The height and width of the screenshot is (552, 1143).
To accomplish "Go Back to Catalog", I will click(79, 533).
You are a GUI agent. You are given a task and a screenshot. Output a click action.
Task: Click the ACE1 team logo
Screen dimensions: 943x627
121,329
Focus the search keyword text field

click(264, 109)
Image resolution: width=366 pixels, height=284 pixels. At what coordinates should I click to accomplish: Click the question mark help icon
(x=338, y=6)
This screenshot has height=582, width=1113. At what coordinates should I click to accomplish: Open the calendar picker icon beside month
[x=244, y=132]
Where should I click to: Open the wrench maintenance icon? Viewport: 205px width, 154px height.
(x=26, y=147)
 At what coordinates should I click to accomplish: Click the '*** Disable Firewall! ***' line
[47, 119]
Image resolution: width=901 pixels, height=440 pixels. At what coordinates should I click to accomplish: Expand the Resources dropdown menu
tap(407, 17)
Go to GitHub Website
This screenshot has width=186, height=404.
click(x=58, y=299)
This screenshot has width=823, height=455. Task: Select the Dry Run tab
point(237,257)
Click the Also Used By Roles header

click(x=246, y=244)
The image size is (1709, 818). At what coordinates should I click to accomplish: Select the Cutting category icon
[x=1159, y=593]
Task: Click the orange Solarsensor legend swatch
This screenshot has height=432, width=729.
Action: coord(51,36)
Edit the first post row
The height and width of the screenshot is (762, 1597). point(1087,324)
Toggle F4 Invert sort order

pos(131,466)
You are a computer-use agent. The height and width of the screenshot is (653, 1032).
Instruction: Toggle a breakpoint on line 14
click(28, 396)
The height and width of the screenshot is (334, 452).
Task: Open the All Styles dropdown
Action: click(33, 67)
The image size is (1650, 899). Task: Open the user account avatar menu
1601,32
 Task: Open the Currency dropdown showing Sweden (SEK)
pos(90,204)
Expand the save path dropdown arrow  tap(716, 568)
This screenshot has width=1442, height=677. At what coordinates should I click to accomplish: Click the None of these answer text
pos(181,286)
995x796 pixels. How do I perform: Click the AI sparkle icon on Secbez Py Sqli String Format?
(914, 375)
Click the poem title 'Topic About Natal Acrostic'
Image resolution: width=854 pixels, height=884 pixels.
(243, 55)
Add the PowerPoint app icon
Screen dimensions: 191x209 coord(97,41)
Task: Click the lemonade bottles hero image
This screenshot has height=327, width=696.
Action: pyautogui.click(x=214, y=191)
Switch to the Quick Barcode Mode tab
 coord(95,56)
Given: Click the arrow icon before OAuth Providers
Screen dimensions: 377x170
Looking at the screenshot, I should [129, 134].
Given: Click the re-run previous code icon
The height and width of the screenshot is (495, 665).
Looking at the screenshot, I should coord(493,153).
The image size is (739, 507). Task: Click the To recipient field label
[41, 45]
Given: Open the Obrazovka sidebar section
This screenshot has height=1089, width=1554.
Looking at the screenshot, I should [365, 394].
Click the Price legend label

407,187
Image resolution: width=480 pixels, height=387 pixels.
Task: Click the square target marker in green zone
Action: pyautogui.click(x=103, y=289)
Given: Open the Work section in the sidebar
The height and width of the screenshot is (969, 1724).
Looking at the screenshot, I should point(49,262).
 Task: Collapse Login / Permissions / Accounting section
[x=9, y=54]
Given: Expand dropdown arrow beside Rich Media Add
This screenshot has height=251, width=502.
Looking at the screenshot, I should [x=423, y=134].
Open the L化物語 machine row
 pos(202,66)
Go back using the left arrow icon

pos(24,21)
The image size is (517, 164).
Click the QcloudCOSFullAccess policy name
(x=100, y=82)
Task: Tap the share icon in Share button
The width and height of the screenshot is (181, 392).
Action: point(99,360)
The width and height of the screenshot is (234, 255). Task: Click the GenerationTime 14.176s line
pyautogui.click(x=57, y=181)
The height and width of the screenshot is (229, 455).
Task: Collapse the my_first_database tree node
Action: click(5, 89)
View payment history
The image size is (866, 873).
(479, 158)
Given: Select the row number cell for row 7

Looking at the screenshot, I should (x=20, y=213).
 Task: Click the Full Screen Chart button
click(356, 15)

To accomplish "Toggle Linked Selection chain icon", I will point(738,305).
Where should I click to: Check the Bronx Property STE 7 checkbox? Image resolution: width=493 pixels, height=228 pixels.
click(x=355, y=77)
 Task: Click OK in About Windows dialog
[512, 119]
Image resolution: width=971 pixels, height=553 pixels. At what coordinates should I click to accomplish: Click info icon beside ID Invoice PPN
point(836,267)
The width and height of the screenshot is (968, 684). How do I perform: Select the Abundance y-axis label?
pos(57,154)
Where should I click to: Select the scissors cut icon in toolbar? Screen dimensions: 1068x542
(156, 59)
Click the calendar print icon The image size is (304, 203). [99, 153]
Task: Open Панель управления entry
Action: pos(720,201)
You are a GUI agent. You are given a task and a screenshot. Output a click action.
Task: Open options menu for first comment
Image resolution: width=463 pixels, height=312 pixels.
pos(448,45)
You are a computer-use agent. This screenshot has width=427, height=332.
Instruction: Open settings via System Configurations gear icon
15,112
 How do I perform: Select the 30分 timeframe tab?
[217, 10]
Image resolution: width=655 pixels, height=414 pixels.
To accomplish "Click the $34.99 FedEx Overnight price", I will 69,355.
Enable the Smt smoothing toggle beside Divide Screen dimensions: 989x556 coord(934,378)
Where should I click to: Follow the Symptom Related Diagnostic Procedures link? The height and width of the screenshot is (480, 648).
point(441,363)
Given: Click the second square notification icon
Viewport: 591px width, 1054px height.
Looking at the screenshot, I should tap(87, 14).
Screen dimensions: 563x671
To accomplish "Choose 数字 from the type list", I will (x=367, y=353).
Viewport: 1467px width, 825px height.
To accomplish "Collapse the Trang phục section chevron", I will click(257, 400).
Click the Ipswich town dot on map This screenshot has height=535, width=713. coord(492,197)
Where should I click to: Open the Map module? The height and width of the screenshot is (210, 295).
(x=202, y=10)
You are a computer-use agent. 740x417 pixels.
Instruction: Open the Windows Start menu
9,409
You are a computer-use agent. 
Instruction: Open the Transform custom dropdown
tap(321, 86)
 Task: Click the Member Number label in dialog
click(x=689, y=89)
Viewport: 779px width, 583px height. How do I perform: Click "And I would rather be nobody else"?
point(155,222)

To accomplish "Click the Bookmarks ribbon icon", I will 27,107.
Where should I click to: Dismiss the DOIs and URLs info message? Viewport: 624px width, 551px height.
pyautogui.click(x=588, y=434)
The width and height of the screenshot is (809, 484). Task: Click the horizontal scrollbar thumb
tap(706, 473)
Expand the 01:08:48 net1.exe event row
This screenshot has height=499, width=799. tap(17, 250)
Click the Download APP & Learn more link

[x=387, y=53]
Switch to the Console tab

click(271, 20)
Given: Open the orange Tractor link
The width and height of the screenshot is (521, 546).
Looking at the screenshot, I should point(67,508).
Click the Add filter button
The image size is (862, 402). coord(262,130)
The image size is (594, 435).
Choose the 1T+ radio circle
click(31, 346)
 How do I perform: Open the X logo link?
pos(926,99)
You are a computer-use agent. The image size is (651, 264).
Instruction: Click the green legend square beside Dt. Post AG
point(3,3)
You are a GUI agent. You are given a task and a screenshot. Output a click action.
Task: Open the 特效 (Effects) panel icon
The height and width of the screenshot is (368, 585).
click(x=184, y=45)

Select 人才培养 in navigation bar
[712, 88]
********************
WHAT YOU SHOULD DO:
Go through the data, and copy each line in which the word "computer" appears.

ANSWER TO THIS EXERCISE:
You are a computer-use agent. The height and width of the screenshot is (653, 1032).
You are a computer-use agent. This screenshot has width=427, height=332.
You are a computer-use agent. 740x417 pixels.
You are a computer-use agent. 
You are a computer-use agent. The image size is (651, 264).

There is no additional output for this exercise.